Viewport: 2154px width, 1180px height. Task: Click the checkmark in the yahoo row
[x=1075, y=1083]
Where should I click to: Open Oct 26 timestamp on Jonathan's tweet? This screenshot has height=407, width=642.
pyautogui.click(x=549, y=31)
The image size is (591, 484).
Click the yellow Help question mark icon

++++++++++++++++++++

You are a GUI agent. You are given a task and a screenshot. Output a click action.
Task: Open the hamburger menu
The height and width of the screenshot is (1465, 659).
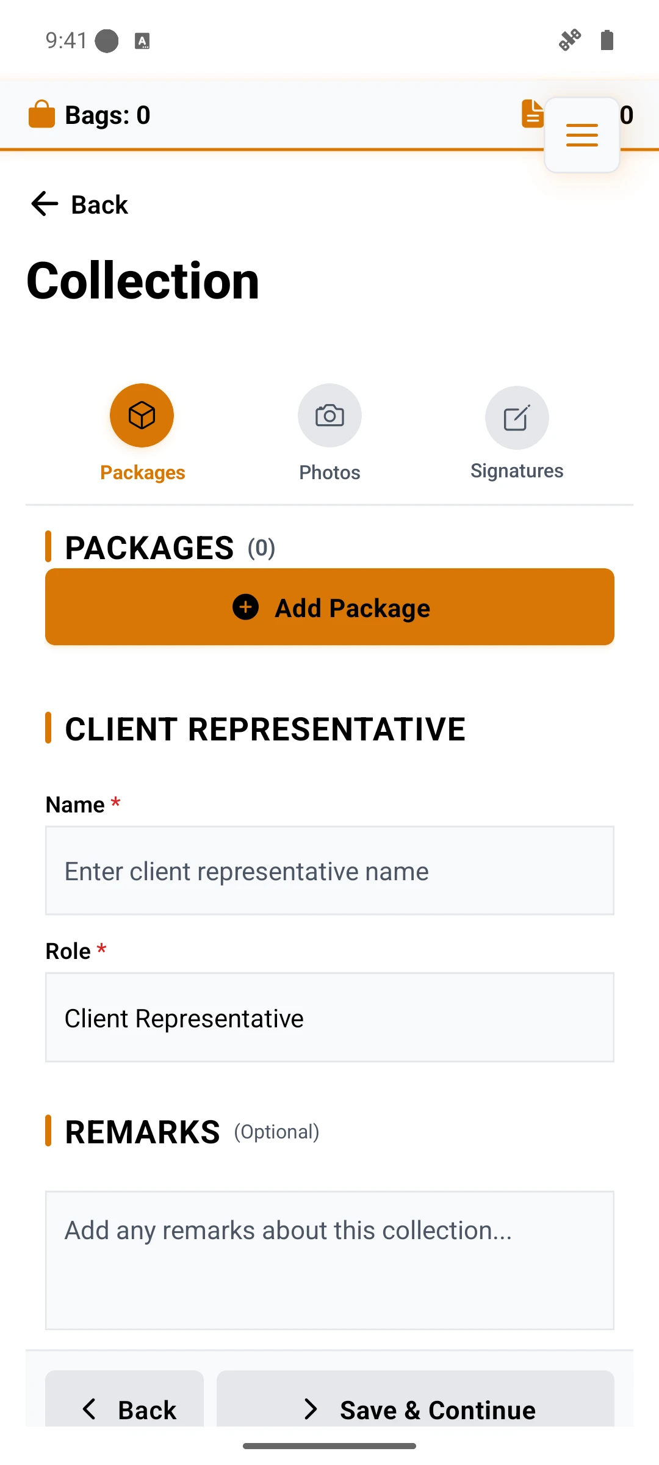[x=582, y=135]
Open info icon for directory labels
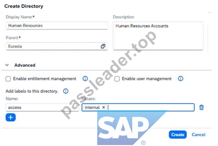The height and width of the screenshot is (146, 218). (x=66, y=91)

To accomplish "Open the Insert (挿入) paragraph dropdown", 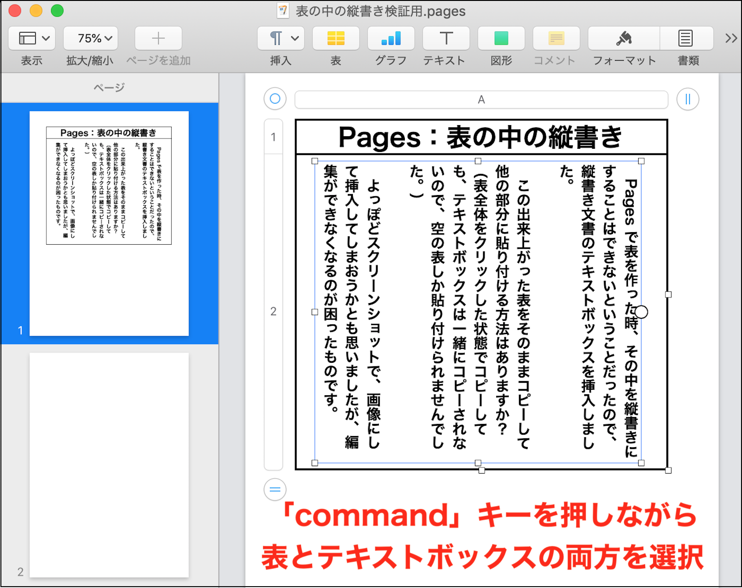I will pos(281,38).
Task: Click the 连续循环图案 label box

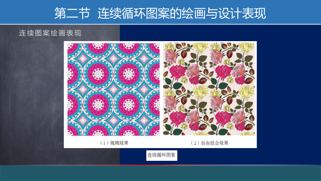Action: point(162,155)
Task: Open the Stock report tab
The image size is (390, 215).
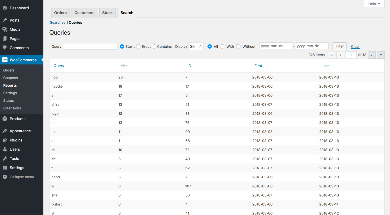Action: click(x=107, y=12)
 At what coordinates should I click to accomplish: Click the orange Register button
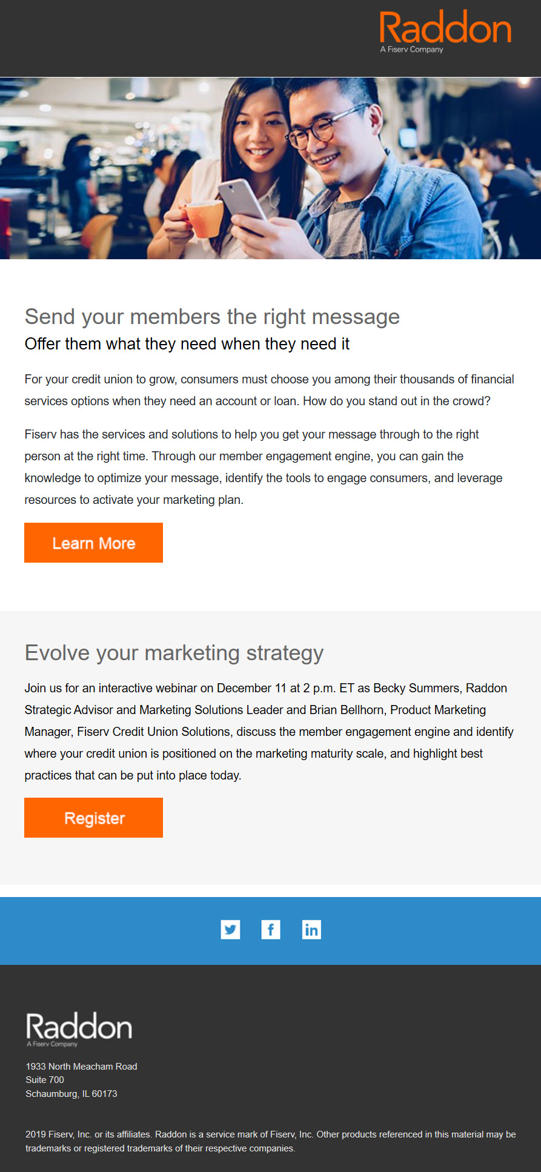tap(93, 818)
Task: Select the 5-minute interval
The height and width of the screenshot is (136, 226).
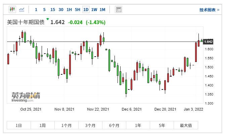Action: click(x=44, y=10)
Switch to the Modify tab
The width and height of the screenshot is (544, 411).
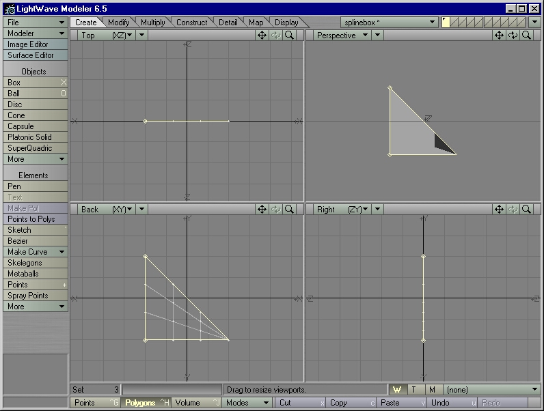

++++++++++++++++++++

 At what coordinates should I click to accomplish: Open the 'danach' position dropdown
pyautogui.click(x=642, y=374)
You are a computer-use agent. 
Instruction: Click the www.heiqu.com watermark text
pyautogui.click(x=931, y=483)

++++++++++++++++++++

The problem:
What lines above contain the word "agent"? Please copy each one.

Exercise answer:
You are a GUI agent. You are given a task and a screenshot. Output a click action.
You are a computer-use agent. 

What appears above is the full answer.